## BEGIN Page extract

As a result, we are improving our outlook for full year Adjusted EBITDA from
being flat to up 3% (as reported in the last quarter) to being up about 5% as
compared to 2006."

    Operational and Financial Summary:

    Revenue for the third quarter of 2007 was $220.1 million as compared to
$234.3 million for the third quarter of 2006, a decrease of $14.2 million or
6.1%. Revenue decreased as a result of significantly lower shipments of meat
and poultry products as a result of the Recall. Case-equivalent volumes
decreased by 21.6% as a result of the Recall, and were essentially the same
for both quarters for seafood products. Improved U.S. tuna revenues, led by
strong albacore tuna sales and continued growth of ready-to-eat and pouched
tuna products, offset some of the meat and poultry product revenue lost as a
result of the interruption to the business stemming from the Recall. The
Operating Companies' market shares for tuna and many other seafood products in
both the U.S. and Canada improved as compared to the third quarter of 2006.

## END Page extract
## BEGIN Given records

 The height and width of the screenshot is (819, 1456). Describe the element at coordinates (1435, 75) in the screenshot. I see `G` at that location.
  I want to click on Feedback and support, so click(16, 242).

## END Given records
## BEGIN Given records

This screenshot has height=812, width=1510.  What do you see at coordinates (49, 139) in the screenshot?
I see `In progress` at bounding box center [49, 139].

## END Given records

> **Written tasks**
1. Answer these questions from the earnings release extract:
(a) What was revenue for the third quarter of 2007?
(b) By what percentage did case-equivalent volumes decrease?
(c) What is the improved outlook for full year Adjusted EBITDA?
2. Write the next part of the earnings release extract, starting after its final sentence.

> **Answers provided**
1.
(a) $220.1 million
(b) 21.6%
(c) Up about 5% compared to 2006

2.
    Net earnings increased $4.0 million to $14.3 million, or $0.28 per unit
(basic) for the third quarter of 2007 from $10.3 million, or $0.20 per unit
(basic), for the third quarter of 2006 as a result of the absence of
restructuring charges for the third quarter of 2007 as compared to           
$2.4 million in restructuring charges for the third quarter of 2006 and a
decrease in the income tax provision.

    EBITDA increased by $0.7 million to $24.4 million, or 3.0%, from EBITDA,
as adjusted to exclude restructuring charges and an insurance gain, for the
third quarter of 2006 of $23.7 million. For the first nine months of 2007,
adjusted EBITDA increased to $66.0 million from $61.9 million, up 6.5%, from
the comparable period in 2006.

    Standardized Distributable Cash and Distributable Cash

    In the second quarter of 2007, we began to measure and report on
Standardized distributable cash, a new measure of distributable cash
recommended by the Canadian Institute of Chartered Accountants.
    Standardized distributable cash for the 12 months ended September 29, 2007
was C$54.6 million or C$1.06 per unit (diluted), resulting in a standardized
distributable cash payout ratio of 106.0%, with Recall costs and capital
expenditures for a new ERP system offsetting reduced distributions as a result
of the suspension of distributions announced in August 2007. Distributions in
excess of standardized distributable cash for the twelve months ended
September 29, 2007 were paid from cash flows from operations, as capital
expenditures were financed, in part by new borrowing.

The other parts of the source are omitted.